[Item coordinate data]

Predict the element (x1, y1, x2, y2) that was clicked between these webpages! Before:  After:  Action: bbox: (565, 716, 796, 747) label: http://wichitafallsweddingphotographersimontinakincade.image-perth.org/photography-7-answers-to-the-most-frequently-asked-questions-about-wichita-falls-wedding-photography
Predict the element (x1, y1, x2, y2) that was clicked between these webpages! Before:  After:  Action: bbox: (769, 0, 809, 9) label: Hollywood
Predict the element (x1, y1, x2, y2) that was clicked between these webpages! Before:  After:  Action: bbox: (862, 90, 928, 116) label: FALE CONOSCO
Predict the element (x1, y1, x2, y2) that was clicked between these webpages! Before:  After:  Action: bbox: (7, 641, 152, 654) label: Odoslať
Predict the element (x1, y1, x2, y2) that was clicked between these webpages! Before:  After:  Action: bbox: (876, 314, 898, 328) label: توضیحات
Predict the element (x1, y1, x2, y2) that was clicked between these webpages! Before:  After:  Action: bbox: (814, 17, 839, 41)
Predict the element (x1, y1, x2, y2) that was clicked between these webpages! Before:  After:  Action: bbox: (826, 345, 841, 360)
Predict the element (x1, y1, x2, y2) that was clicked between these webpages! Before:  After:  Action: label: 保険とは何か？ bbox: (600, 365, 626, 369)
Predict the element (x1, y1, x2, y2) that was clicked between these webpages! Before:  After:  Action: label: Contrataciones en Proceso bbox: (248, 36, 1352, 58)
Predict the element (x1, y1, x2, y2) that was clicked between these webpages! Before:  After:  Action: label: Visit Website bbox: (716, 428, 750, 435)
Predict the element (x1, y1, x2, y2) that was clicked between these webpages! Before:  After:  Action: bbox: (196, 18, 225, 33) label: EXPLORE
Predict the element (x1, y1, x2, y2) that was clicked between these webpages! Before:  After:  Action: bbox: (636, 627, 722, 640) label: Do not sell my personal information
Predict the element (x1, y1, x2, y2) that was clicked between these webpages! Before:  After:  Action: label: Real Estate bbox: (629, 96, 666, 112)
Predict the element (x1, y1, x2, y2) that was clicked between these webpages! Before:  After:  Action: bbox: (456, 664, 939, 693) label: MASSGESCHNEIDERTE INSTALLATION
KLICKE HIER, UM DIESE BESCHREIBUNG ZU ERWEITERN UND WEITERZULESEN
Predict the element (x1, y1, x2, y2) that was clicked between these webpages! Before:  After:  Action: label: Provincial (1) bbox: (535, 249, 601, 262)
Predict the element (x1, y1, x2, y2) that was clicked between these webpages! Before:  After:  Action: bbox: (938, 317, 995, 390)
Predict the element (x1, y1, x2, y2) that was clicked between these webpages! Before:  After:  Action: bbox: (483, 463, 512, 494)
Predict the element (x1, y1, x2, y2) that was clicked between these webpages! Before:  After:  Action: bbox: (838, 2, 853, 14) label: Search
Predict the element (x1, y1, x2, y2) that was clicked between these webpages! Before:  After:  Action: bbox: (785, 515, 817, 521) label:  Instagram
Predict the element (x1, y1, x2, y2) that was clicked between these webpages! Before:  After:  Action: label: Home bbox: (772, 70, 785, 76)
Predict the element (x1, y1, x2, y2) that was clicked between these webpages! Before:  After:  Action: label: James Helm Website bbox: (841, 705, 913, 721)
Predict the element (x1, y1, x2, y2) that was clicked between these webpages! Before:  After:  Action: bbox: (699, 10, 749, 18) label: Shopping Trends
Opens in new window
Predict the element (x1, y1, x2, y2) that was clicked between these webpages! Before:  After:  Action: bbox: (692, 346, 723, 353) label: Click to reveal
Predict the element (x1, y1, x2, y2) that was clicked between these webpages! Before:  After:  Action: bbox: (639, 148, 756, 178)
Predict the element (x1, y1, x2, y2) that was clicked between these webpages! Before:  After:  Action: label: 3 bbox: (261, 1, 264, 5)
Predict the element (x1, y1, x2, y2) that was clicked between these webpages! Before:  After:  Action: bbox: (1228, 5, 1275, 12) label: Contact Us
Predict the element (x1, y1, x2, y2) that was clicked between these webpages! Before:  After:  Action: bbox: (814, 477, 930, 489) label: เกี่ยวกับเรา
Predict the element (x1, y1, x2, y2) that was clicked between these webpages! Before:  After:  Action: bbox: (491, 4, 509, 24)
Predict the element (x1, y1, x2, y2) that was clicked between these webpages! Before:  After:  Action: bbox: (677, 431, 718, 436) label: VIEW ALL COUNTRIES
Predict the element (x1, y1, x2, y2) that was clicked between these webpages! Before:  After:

Work to do: Rewrite every line of the material above as a numbered list, and leave out any blank lines.

Solution below:
1. Predict the element (x1, y1, x2, y2) that was clicked between these webpages! Before:  After:  Action: bbox: (565, 716, 796, 747) label: http://wichitafallsweddingphotographersimontinakincade.image-perth.org/photography-7-answers-to-the-most-frequently-asked-questions-about-wichita-falls-wedding-photography
2. Predict the element (x1, y1, x2, y2) that was clicked between these webpages! Before:  After:  Action: bbox: (769, 0, 809, 9) label: Hollywood
3. Predict the element (x1, y1, x2, y2) that was clicked between these webpages! Before:  After:  Action: bbox: (862, 90, 928, 116) label: FALE CONOSCO
4. Predict the element (x1, y1, x2, y2) that was clicked between these webpages! Before:  After:  Action: bbox: (7, 641, 152, 654) label: Odoslať
5. Predict the element (x1, y1, x2, y2) that was clicked between these webpages! Before:  After:  Action: bbox: (876, 314, 898, 328) label: توضیحات
6. Predict the element (x1, y1, x2, y2) that was clicked between these webpages! Before:  After:  Action: bbox: (814, 17, 839, 41)
7. Predict the element (x1, y1, x2, y2) that was clicked between these webpages! Before:  After:  Action: bbox: (826, 345, 841, 360)
8. Predict the element (x1, y1, x2, y2) that was clicked between these webpages! Before:  After:  Action: label: 保険とは何か？ bbox: (600, 365, 626, 369)
9. Predict the element (x1, y1, x2, y2) that was clicked between these webpages! Before:  After:  Action: label: Contrataciones en Proceso bbox: (248, 36, 1352, 58)
10. Predict the element (x1, y1, x2, y2) that was clicked between these webpages! Before:  After:  Action: label: Visit Website bbox: (716, 428, 750, 435)
11. Predict the element (x1, y1, x2, y2) that was clicked between these webpages! Before:  After:  Action: bbox: (196, 18, 225, 33) label: EXPLORE
12. Predict the element (x1, y1, x2, y2) that was clicked between these webpages! Before:  After:  Action: bbox: (636, 627, 722, 640) label: Do not sell my personal information
13. Predict the element (x1, y1, x2, y2) that was clicked between these webpages! Before:  After:  Action: label: Real Estate bbox: (629, 96, 666, 112)
14. Predict the element (x1, y1, x2, y2) that was clicked between these webpages! Before:  After:  Action: bbox: (456, 664, 939, 693) label: MASSGESCHNEIDERTE INSTALLATION
15. KLICKE HIER, UM DIESE BESCHREIBUNG ZU ERWEITERN UND WEITERZULESEN
16. Predict the element (x1, y1, x2, y2) that was clicked between these webpages! Before:  After:  Action: label: Provincial (1) bbox: (535, 249, 601, 262)
17. Predict the element (x1, y1, x2, y2) that was clicked between these webpages! Before:  After:  Action: bbox: (938, 317, 995, 390)
18. Predict the element (x1, y1, x2, y2) that was clicked between these webpages! Before:  After:  Action: bbox: (483, 463, 512, 494)
19. Predict the element (x1, y1, x2, y2) that was clicked between these webpages! Before:  After:  Action: bbox: (838, 2, 853, 14) label: Search
20. Predict the element (x1, y1, x2, y2) that was clicked between these webpages! Before:  After:  Action: bbox: (785, 515, 817, 521) label:  Instagram
21. Predict the element (x1, y1, x2, y2) that was clicked between these webpages! Before:  After:  Action: label: Home bbox: (772, 70, 785, 76)
22. Predict the element (x1, y1, x2, y2) that was clicked between these webpages! Before:  After:  Action: label: James Helm Website bbox: (841, 705, 913, 721)
23. Predict the element (x1, y1, x2, y2) that was clicked between these webpages! Before:  After:  Action: bbox: (699, 10, 749, 18) label: Shopping Trends
24. Opens in new window
25. Predict the element (x1, y1, x2, y2) that was clicked between these webpages! Before:  After:  Action: bbox: (692, 346, 723, 353) label: Click to reveal
26. Predict the element (x1, y1, x2, y2) that was clicked between these webpages! Before:  After:  Action: bbox: (639, 148, 756, 178)
27. Predict the element (x1, y1, x2, y2) that was clicked between these webpages! Before:  After:  Action: label: 3 bbox: (261, 1, 264, 5)
28. Predict the element (x1, y1, x2, y2) that was clicked between these webpages! Before:  After:  Action: bbox: (1228, 5, 1275, 12) label: Contact Us
29. Predict the element (x1, y1, x2, y2) that was clicked between these webpages! Before:  After:  Action: bbox: (814, 477, 930, 489) label: เกี่ยวกับเรา
30. Predict the element (x1, y1, x2, y2) that was clicked between these webpages! Before:  After:  Action: bbox: (491, 4, 509, 24)
31. Predict the element (x1, y1, x2, y2) that was clicked between these webpages! Before:  After:  Action: bbox: (677, 431, 718, 436) label: VIEW ALL COUNTRIES
32. Predict the element (x1, y1, x2, y2) that was clicked between these webpages! Before:  After:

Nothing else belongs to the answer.